Russian President Vladimir Putin has touted relations with China during a visit to Beijing that comes as his ties with the West are badly strained over the Ukraine crisis.
Putin also oversaw the signing of agreements on a new gas pipeline to energy-hungry China, which Russia is courting as an alternative to Europe for its exports, but the documents are short of a definitive deal and there are questions about how much Beijing is willing to pay.
The trip gave Putin a platform to play up ties with Beijing a day before a November 10-11 Asia-Pacific Economic Cooperation (APEC) summit that was bringing other world leaders, including U.S. President Barack Obama, to the Chinese capital.
Meeting Chinese President Xi Jinping for the tenth time in less than two years, Putin said cooperation between Russia and China is "extremely important for keeping the peace within the framework of international law" and making the world more stable.
He spoke on November 9 amid renewed accusations of direct Russian involvement in the conflict in eastern Ukraine, where the Organization for Security and Cooperation in Europe (OSCE) said its monitors had seen "convoys of heavy weapons and tanks" on territory held by pro-Russian separatists.

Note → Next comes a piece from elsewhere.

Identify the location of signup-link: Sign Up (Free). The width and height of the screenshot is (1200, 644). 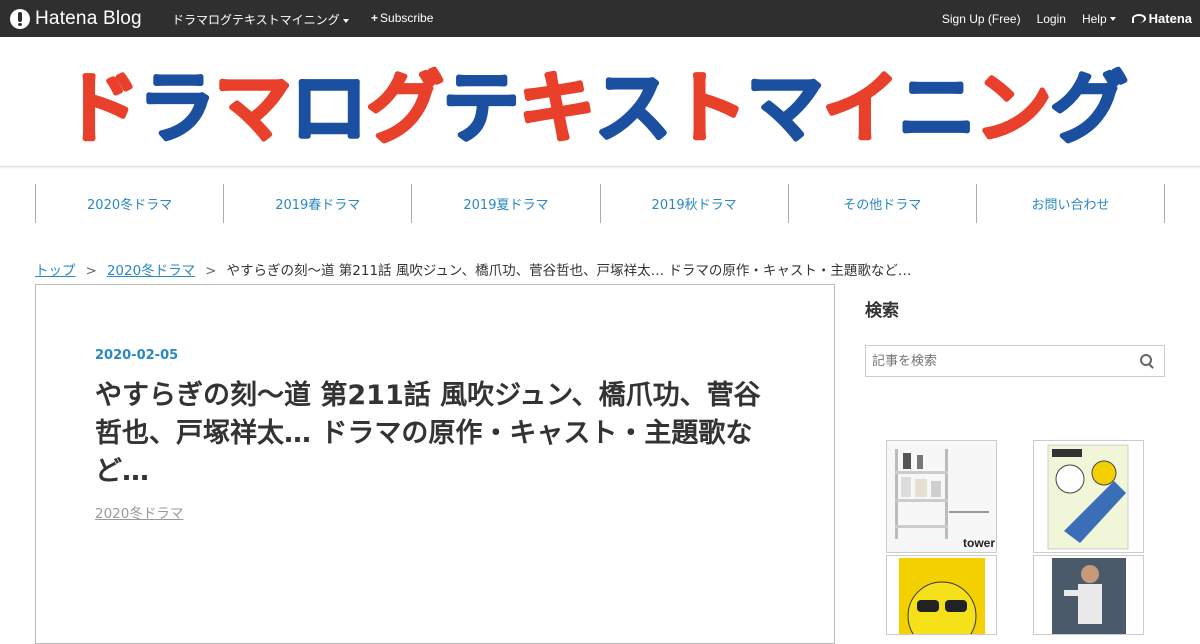
(982, 19).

Xi told Putin "we have carefully taken care of the tree of Russian-Chinese relations. Now...it's time to gather fruit."
"No matter the changes on the global arena, we should stick to the chosen path to expand and strengthen our comprehensive mutually fruitful cooperation," Xi said.
Putin and Xi looked on as representatives signed 17 agreements including a memorandum and a "framework agreement" between Russian gas giant Gazprom and the China National Petroleum Corporation (CNPC) on supplies of gas via what the Kremlin calls the "western route."

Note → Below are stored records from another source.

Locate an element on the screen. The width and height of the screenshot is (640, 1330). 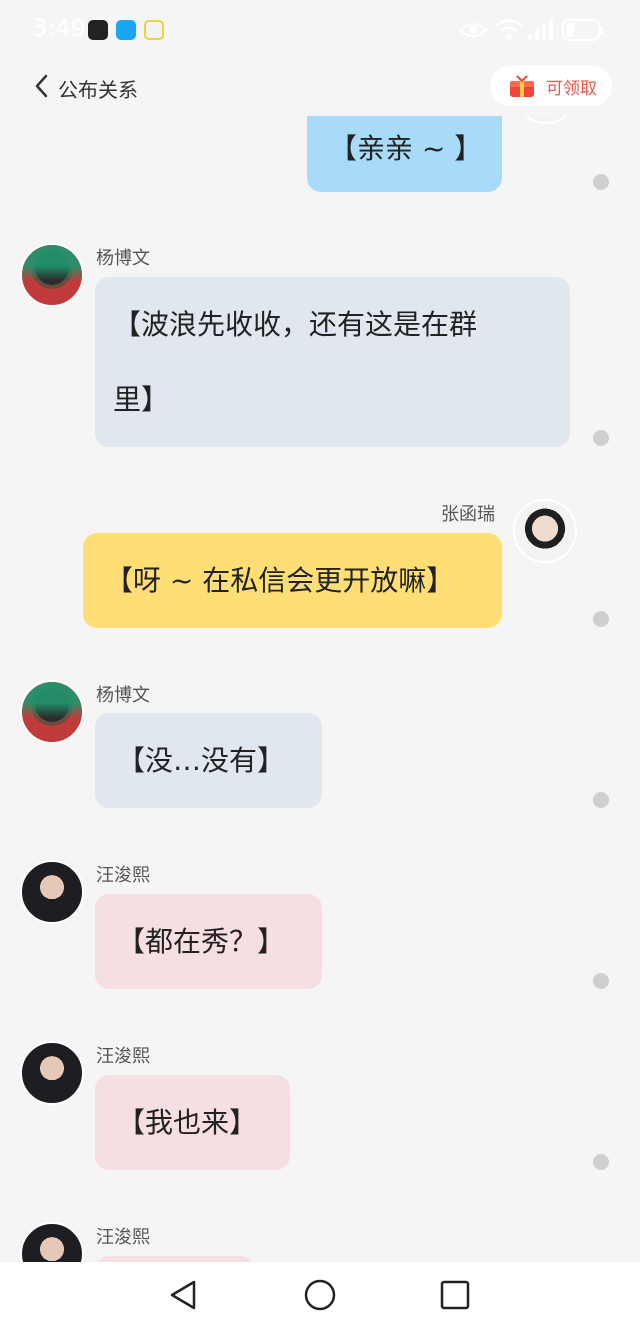
message-bubble: 【都在秀？】 is located at coordinates (208, 942).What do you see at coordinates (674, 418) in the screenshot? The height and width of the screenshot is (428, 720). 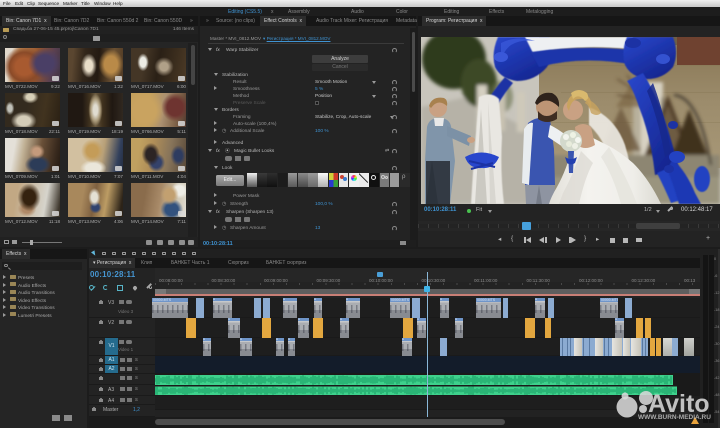 I see `svg-text: WWW.BURN-MEDIA.RU` at bounding box center [674, 418].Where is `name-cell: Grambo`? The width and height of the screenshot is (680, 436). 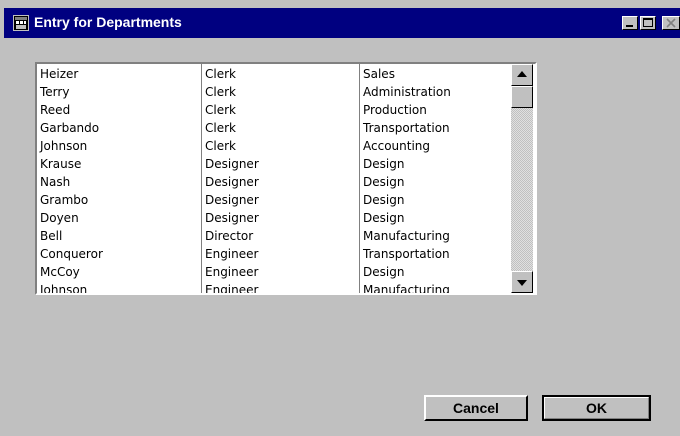 name-cell: Grambo is located at coordinates (64, 200).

Russia wants to export at least 30 billion cubic meters (bcm) of gas from deposits in western Siberia to China annually, for 30 years, via a pipeline that would cross the Altai region.
This is on top of an agreement signed in May for state-controlled Gazprom to supply China with 38 bcm a year from deposits in eastern Siberia via a pipeline that would cross into China much further east.
"The western route is becoming the priority for our gas cooperation," said Gazprom CEO Aleksei Miller, adding that details including the timeframe for building the pipeline and rate of increasing supplies have already been determined.
Russian Energy Minister Aleksandr Novak told reporters that "our leaders have just agreed to sign a contract in the first half of next year," while Miller said that the sides had "agreed that we will strive to sign the document soon" but suggested that they had set the end of 2015 as a deadline for a firm deal.
The May agreement was the product of years of tough negotiations, mostly over prices, and questions remain about the details of that deal.
Gazprom sold 161 bcm of gas to Europe in 2013, and soaring tensions with Russia over the conflict in Ukraine have prompted Europe to step up efforts to seek alternative suppliers.
That, in addition to Western sanctions imposed over Russia's actions in Ukraine, have increased Moscow's eagerness to sell as much gas as it can to China.
But China has a choice of suppliers, including Central Asian nations such as Turkmenistan, potentially giving Beijing the upper hand in negotiations with Russia.